Maureen: Working on refactoring driver, does import/export of the DarwinCore types Occurrence, Identification, Taxon, Event, Location. Still needs the integration with the annotation processor.

David: oauth is still part of the documentation.

Maureen: Demonstration using georeference?

David: Yes, same set as video, will send the set. Target showing full demonstration next Wednesday.

  • Annotations
    • Progress on rewriting dwcFP, OAD, and example annotations.

Bob: Paul and Bob should go through the non-manuscript examples and make sure that they are consistent with the manuscript (and have correct namespaces, etc). Very very good to have a sparql endpoint and queries to test examples on. OA Validator is a nice tool, also lists optional things that you have omitted. http://austese.net/lorestore/validate.html

    • DwC RDF Guide

Paul: Draft of DwC RDF guide is up, TDWG TAG looking for feedback. Definitely worth looking at, likely also worth pointing them at dwcFP.

Bob: One recomendation in that doc is a namespace that includes what we are doing with the dwcFP:has_ID.

Paul: Good to tell them that, and then adopt their solution.

Paul: From discussion with David this morning, propose adding dwcFP:localityNumber, then dwcFP:fieldishNumber (needs better name) that generalizes, dwc:recordNumber, dwc:fieldNumber and dwcFP:localityNumber.. Move to discussion with Bob/David/Paul.

  • MCZbase Driver

Maureen: Brendan hasn't gotten the database dump up yet.

Tianhong: Minor improvments to solve issues from last week.

Bertram: More elaboration?

Tianhong, Sven knows the details.

Sven: Comparing results of Akka with Kepler Kuration, they are different (1700 records in test set vary). Partialy from different encoding, now can specify encoding for Akka output (reduces to 700 differences). Issue appears to be with Comad handling of these 700 (dates are null in some, may be datatype conversion issue), Tianhong investigating.

James: Paul, Tianhong, and I talked about how a workflow to evaluate taxon names could work, and what its goals might be. Good to have metadata come in with the input (Kingdom and goal (nomenclatural./taxonomic). Multiple steps:

First: Evaluate consistency/parsing in darwin core terms. Parse if needed. Second: Reach out to external services - validate names against nomenclatural sources - correct/fleshout actors.

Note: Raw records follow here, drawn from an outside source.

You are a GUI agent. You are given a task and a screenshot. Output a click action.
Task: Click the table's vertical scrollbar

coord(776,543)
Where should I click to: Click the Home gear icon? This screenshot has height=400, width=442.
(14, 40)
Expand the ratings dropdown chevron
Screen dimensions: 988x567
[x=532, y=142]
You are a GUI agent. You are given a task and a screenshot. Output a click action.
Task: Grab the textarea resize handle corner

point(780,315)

Third: if needed, deal with synonyms.

Tianhong to start on first element, then to start working with existing Lei/Paul code for invoking services for second.

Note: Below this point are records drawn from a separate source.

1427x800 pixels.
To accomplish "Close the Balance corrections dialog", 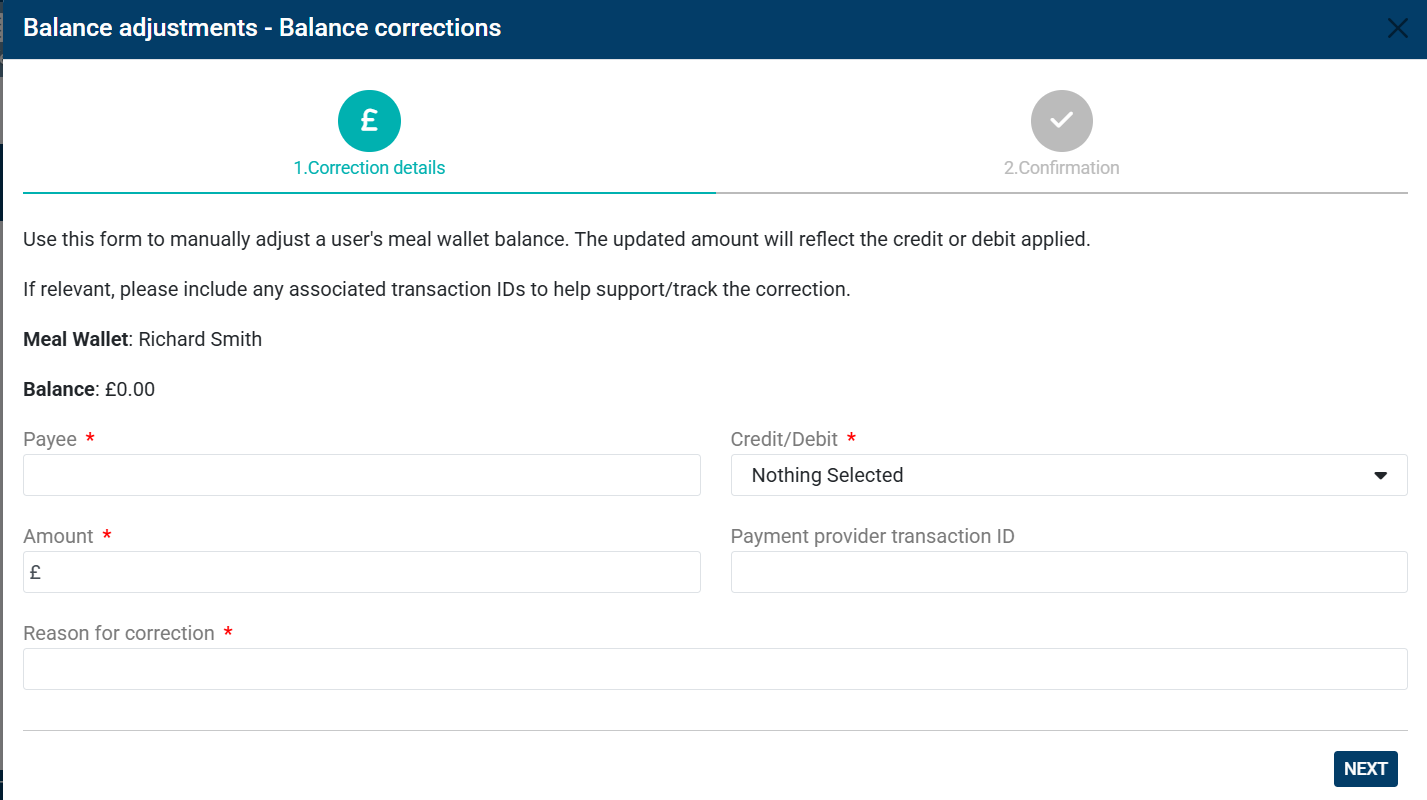I will (x=1397, y=28).
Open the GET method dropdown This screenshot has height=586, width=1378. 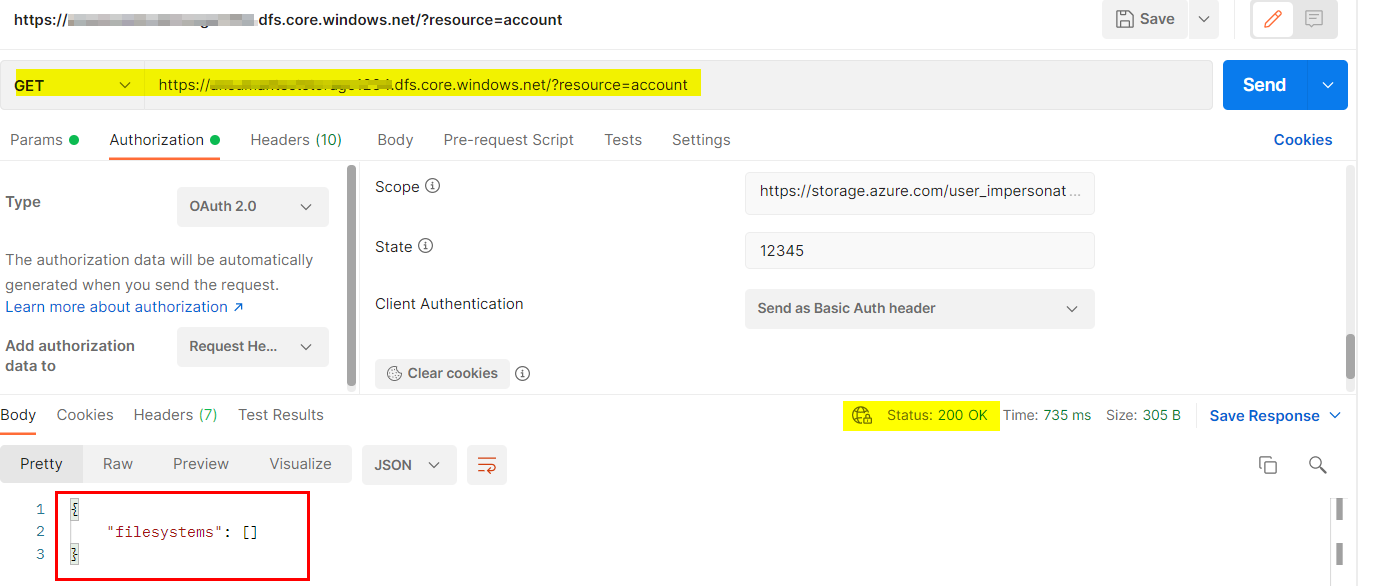[73, 85]
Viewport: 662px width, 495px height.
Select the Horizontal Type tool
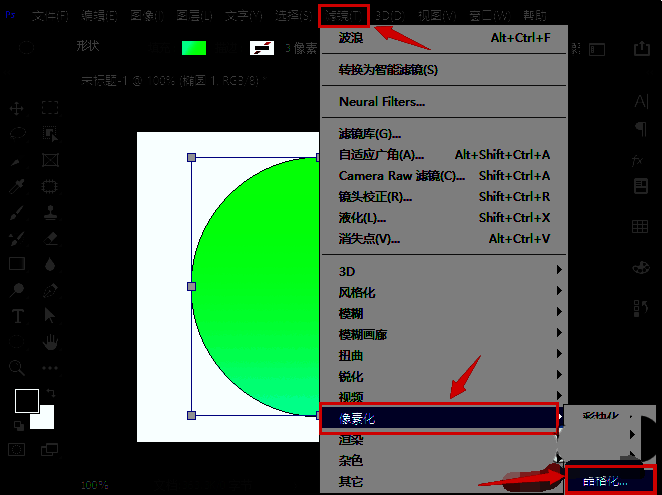(x=17, y=316)
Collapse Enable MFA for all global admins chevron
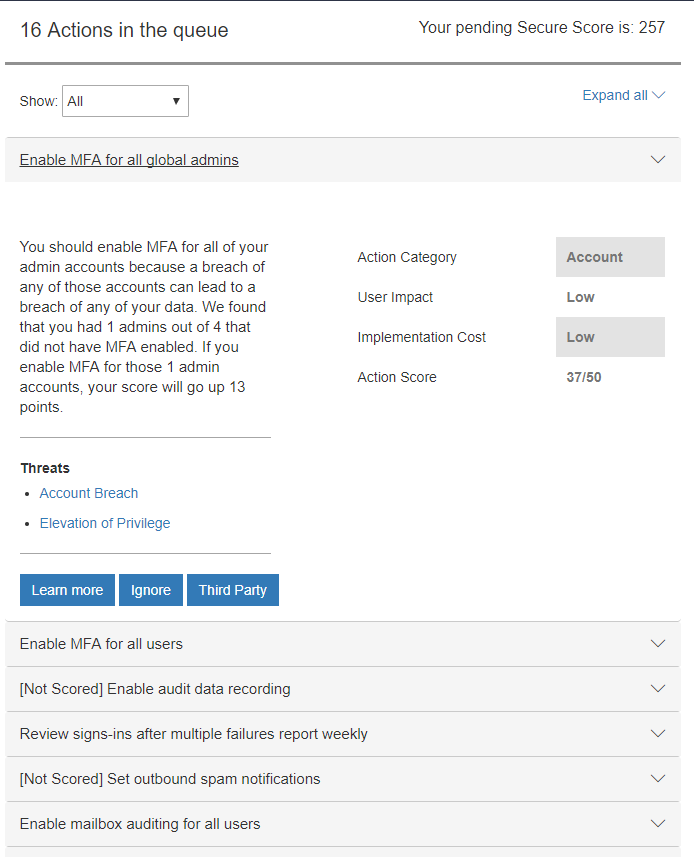 [x=657, y=159]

Paul: also good reading for us is the GBIF names data document: http://www.gbif.org/orc/?doc_id=2784

Maureen: Important to consider use cases - one off, one name at a time, or on bulk data. Dealing with bulk data, don't want to repeatedly call webservice if we don't have to. May be better to have substantive portions of the data internal.

    • Provenance and rendering

David: Excel spreadsheet export, including styling and second level working.

Todo: Screenshots for Bertram to look at - send to FP list.

Maureen: More detailed specifications in task in Mantis.

Prototype code: https://sourceforge.net/p/filteredpush/svn/652/tree/FP-Network/trunk/src/java/edu/umb/cs/filteredpush/ is probably latest. Not sure if UI is in that directory too.

Maureen: Starting point Getting data into a form (under our control) - launch a faceted query to get suggested values for that field, or for the entire form.

Doesn't address consensus record building, or sets of duplicates.

Implicitly addresses duplicates by showing very similar data. Non-Tech

  • Recent Contacts

Paul: Will get back to them pointing at new developer docs page.

  • Collaborations
    • Specify/Symbiota

Paul: Suggestion on the table: lighweight tool to ingest changesets as annotations from Symbiota into Specify, can work in same way for NEVP new occurrence annotations - synchronize data without network.

Maureen: I like the idea.

    • SCAN TCN
    • NEVP TCN

Paul: Patrick to return from field soon, should start coordinating rollout with him.

David: Do we want to update the rules for NEVP and or SCAN.

Paul: Yes.

Bob: Anna's rules incorporated into validator yet?

David: not yet, Sparql so easy to do, but haven't yet.

    • OA UK Rollout

Bob: Going and delivering our talk. Lutz and Anna will be there. Two days, one is rollout, other is face to face meeting of OA community, agenda includes outreach.

Paul: Time to push forward with applicability statement.

Bob: Should we be paying attention to other science communities with regards to data annotation.

SPNHC demo on agenda for Friday